Il est un sentiment que nous connaissons tous, mais pour lequel nous n’avons pas encore trouvé de terme spécifique : la joie anticipée de se sentir sur le point d’éprouver un mépris justifié pour quelqu’un. C’est ce que Starling lut sur le visage de son hôtesse. Elle se contenta de répliquer par un simple « Merci ».
A sa grande surprise, la première pièce de l’extension moderne était une salle de jeux spacieuse et bien équipée. Au milieu d’animaux en peluche, deux enfants noirs étaient en train de s’amuser, l’un à chevaucher un ballon sauteur, l’autre à pousser un modèle réduit de camion sur le sol. Toutes sortes de vélos et de tricycles étaient rangés le long des murs tandis que le centre était occupé par un grand jeu de barres sous lequel s’étalait un tapis de mousse rembourré.
Dans un coin, un homme de grande taille, en tenue d’infirmier, était assis sur une causeuse, un numéro de Vogue à la main. Plusieurs caméras vidéo étaient fixées aux murs, certaines en hauteur, d’autres au niveau des yeux. L’une d’elles, pratiquement au plafond, suivit l’entrée de Starling et de Margot Verger, son objectif tournant sur lui-même pour garder le point.
Starling avait dépassé le stade où la seule vue d’un gamin noir lui perçait le cœur, mais elle fut très touchée par le charmant spectacle de ces deux enfants occupés à jouer tandis qu’elle traversait la salle avec Margot Verger.
— Mason aime bien regarder les gosses, lui confia Margot.
Mais comme son apparence leur fait peur, à part aux plus petits, il a choisi ce système.
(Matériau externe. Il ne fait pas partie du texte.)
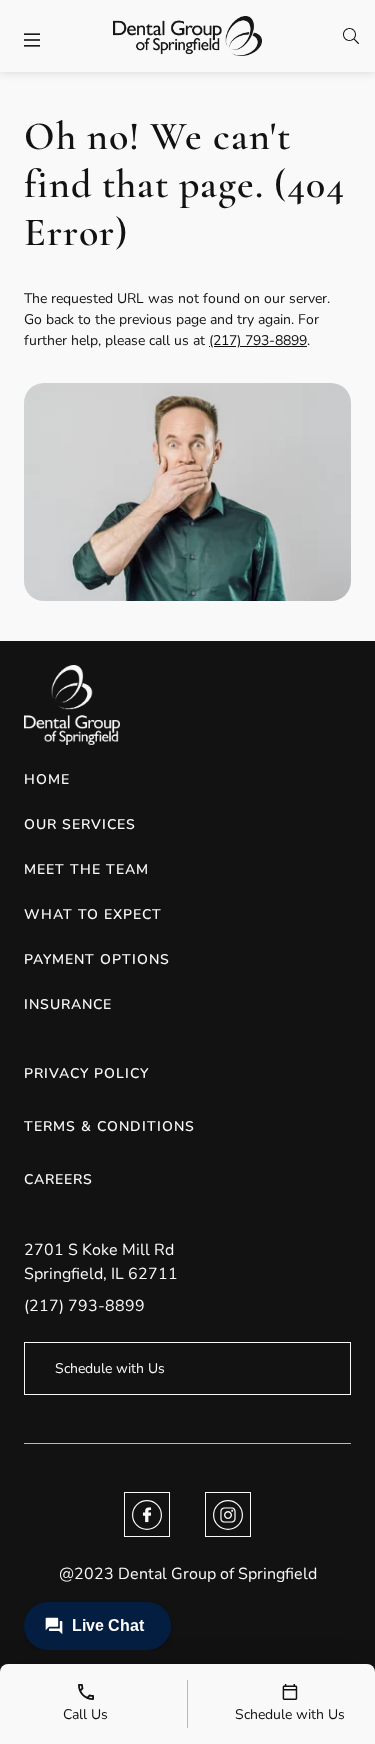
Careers (58, 1179)
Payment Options (97, 959)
Après, ils vont faire du poney. Ils viennent d’un centre pour enfants défavorisés de Baltimore.
L’accès obligatoire aux quartiers de Mason Verger passait par sa salle de bains, une installation digne d’une station thermale qui occupait toute la largeur de la nouvelle aile. Ultra-fonctionnelle, toute d’acier et de chrome et au sol plastifié, elle comportait des cabines de douche, des baignoires en inox munies de poignées et de tuyaux orange, un bain de vapeur et de grands rangements vitrés remplis de produits provenant de la Farmacia de Santa Maria Novella à Florence. L’atmosphère était encore humide et surchauffée, imprégnée d’une odeur de myrrhe et de conifère.